Cut the meat into thin long strips (for tips, see text above). Place them in the bowl and add sesame oil, caster sugar and 2 tbsp of soy sauce. Mix and set aside to marinade.
In a separate small bowl, make your sauce. Mix tomato ketchup, honey, rice vinegar, dark soy sauce and brown sugar. Set aside for later.
Julienne your carrots and half of the red pepper. Crush and finely chop garlic and ginger, and cut your chilli into rounds.
Put the rice on to boil following instructions on the packet. Crack a small egg into your beef and mix to coat. In a large mixing bowl, put the cornflour and season with some salt and pepper. Then add the marinated beef and mix with your hands until all the beef strips are fully coated and no longer stuck together. Shake off any excess cornflour and place the coated beef strips of a clean plate.

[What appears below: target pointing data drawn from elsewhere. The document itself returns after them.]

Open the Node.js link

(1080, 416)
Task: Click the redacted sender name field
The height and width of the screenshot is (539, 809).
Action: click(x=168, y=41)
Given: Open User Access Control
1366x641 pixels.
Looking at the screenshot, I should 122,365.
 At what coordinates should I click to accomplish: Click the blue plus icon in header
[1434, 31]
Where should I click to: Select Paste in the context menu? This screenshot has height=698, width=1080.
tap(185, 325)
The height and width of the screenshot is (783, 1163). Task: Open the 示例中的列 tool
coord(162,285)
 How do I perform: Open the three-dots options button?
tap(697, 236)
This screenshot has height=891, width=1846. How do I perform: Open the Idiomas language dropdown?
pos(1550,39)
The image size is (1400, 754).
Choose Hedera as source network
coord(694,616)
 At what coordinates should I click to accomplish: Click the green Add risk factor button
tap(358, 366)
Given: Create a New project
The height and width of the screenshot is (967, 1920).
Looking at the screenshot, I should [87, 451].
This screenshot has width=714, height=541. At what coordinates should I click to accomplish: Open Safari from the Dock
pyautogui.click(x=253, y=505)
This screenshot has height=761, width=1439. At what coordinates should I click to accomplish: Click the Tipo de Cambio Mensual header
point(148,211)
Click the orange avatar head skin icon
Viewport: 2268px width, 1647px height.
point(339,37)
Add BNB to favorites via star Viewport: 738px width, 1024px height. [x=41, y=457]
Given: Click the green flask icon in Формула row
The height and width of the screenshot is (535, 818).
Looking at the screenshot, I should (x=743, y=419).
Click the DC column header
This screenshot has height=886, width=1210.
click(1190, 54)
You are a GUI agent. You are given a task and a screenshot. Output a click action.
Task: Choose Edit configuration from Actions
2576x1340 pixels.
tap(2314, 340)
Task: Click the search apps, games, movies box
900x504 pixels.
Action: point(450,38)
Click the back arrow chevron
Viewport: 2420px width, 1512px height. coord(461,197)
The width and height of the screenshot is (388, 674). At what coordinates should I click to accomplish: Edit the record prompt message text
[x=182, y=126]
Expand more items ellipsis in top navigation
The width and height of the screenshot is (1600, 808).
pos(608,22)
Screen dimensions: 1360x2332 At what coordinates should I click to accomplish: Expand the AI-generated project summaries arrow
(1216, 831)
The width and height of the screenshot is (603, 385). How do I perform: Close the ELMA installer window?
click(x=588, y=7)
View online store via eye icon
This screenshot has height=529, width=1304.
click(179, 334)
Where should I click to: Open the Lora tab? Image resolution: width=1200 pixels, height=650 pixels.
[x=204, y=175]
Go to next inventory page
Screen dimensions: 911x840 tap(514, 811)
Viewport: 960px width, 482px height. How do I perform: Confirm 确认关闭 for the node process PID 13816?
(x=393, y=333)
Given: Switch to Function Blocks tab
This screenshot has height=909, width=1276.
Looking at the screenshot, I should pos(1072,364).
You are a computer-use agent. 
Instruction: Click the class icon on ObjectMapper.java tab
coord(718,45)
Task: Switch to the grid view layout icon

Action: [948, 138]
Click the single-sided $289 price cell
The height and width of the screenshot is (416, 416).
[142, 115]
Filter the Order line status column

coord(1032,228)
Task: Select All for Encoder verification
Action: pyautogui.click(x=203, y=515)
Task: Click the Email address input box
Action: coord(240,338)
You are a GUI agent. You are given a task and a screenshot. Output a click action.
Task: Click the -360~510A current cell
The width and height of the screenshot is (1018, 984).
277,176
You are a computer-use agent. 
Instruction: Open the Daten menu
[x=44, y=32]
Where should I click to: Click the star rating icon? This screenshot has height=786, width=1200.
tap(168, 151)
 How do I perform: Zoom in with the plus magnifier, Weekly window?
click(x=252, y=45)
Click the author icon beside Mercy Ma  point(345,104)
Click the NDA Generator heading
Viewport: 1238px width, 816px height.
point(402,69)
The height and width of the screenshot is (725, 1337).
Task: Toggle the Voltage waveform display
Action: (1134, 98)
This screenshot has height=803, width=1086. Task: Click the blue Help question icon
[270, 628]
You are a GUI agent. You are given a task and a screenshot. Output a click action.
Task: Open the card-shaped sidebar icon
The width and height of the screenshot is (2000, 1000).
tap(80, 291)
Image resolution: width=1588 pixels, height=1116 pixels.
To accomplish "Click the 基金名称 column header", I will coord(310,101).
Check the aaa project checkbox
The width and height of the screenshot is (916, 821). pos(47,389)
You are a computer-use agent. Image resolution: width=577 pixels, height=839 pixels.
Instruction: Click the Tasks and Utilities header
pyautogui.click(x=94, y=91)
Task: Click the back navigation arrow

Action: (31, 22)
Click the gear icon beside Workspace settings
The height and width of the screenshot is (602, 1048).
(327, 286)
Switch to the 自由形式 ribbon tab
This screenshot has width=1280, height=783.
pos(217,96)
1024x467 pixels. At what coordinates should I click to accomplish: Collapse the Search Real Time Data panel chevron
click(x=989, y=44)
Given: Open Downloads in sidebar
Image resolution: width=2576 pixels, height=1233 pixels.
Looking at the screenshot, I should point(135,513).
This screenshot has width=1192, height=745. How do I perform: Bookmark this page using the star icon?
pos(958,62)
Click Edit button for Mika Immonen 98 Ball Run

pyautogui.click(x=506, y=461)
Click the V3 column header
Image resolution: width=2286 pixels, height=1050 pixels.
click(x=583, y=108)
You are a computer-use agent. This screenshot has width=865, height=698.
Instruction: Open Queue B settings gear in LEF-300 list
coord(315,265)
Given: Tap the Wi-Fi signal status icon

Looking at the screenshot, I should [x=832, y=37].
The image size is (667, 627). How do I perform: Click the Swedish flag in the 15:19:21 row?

Heat 120ml of odourless oil in a small pan or a wok. Once hot add 1/3 of your beef and fry for 3 minutes. Transfer cooked beef on a paper towel-lined plate. Repeat with the rest of the beef. You can use a large pan or wok, but you will need to add a lot more oil for the beef to submerge in oil. It is important, however not to overcrowd the pan if you want your beef crispy.
Heat a tbsp of oil (taken from the beef pan) in a separate large frying pan or wok. Add carrots, pepper, ginger, garlic and chilli and fry on high heat for 30 seconds. Tip in the sauce you prepared earlier and bring to a boil. Boil vigorously for a minute, then add the crispy beef and toss just enough to coat.
Serve on a bed of white rice. Sprinkle some sesame seeds and sliced spring onion on top.